── The input

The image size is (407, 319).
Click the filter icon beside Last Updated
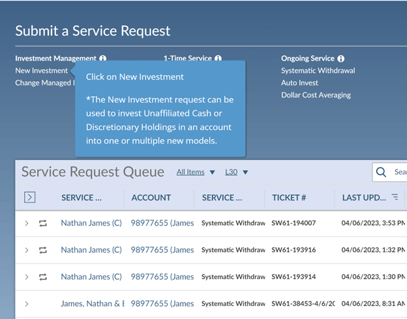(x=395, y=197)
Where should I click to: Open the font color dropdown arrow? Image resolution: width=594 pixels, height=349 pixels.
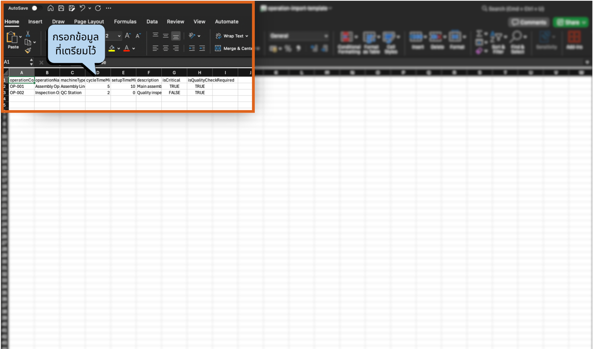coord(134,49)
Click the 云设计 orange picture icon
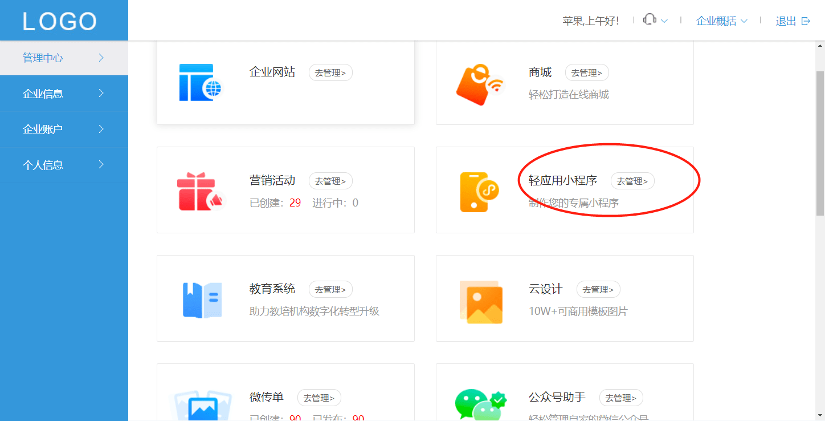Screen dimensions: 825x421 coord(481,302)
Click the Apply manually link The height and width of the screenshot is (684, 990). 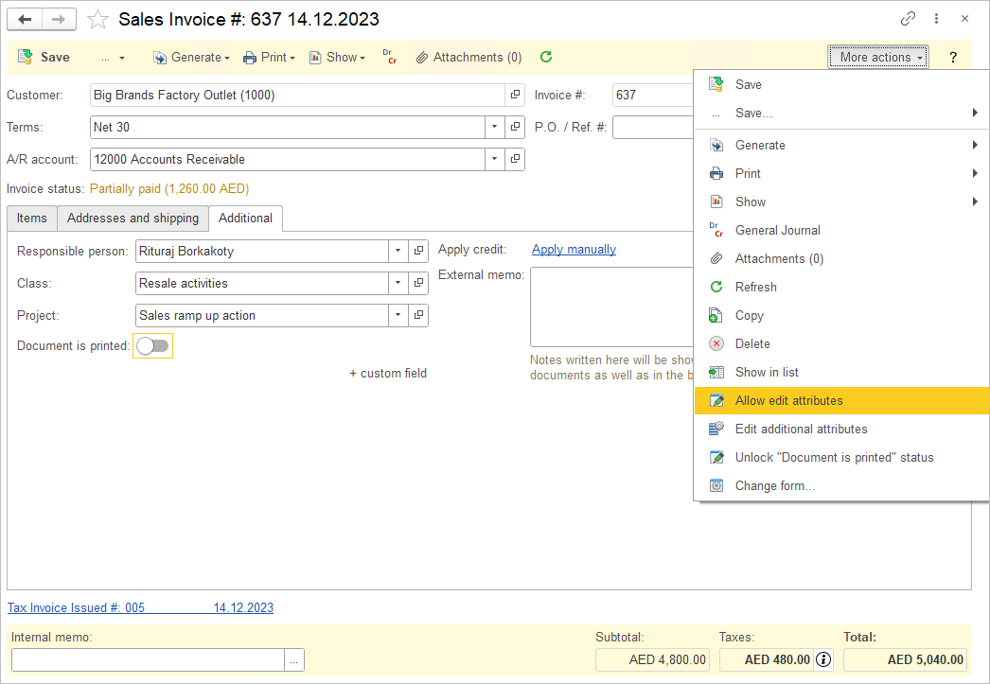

────
── The input

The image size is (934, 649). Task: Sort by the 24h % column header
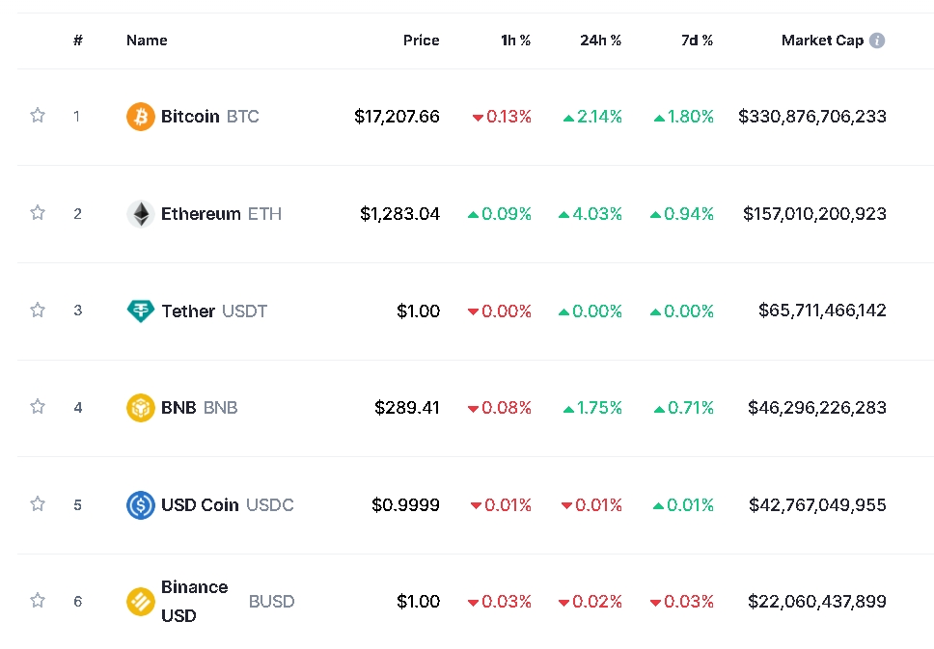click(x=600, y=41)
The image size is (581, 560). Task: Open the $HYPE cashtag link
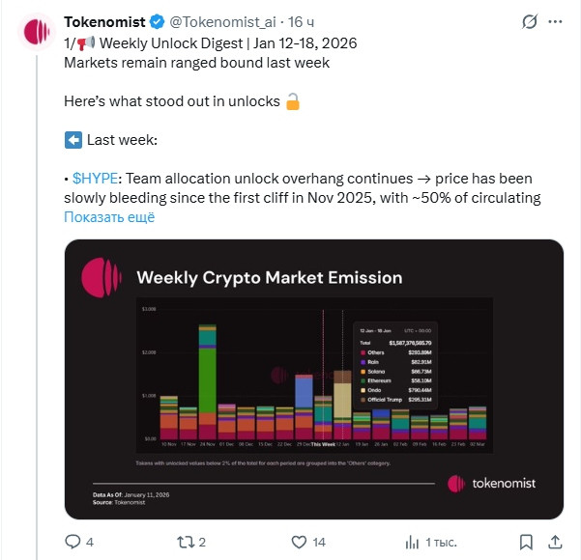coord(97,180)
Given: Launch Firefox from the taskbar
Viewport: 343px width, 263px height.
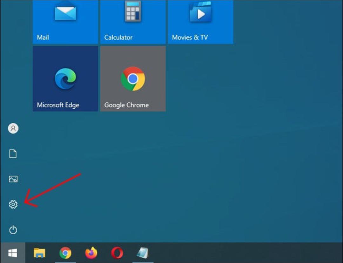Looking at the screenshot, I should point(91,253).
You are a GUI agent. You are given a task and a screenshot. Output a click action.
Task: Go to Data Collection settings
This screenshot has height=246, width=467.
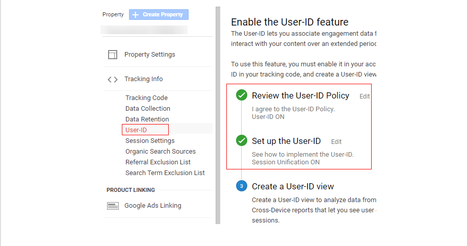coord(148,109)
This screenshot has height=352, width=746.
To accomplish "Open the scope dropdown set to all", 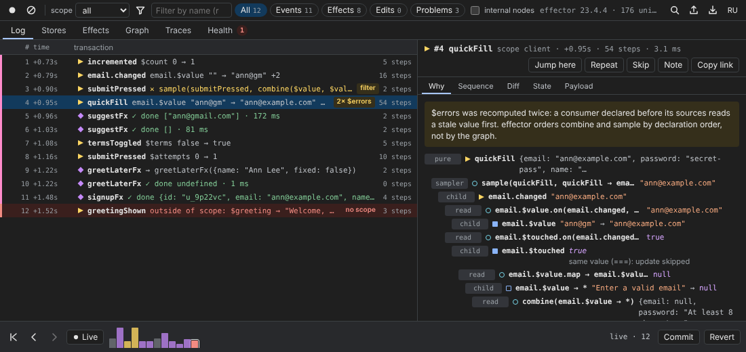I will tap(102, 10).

────
── The input

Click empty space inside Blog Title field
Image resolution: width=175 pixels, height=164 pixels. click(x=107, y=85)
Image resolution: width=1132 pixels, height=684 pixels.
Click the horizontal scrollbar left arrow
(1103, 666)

────

* _Exercise_
Give again, exactly as written above, each line from the one that has "The image size is (407, 319)." to the one that has "Click the Apply", both included; omit the pictures.

* _Response_
The image size is (407, 319).
Click the filter icon beside Last Updated
(x=395, y=197)
Where should I click to: Open the font color dropdown arrow? Image resolution: width=594 pixels, height=349 pixels.
coord(134,49)
Click the 云设计 orange picture icon
Screen dimensions: 825x421 coord(481,302)
Click the Apply manually link The height and width of the screenshot is (684, 990). 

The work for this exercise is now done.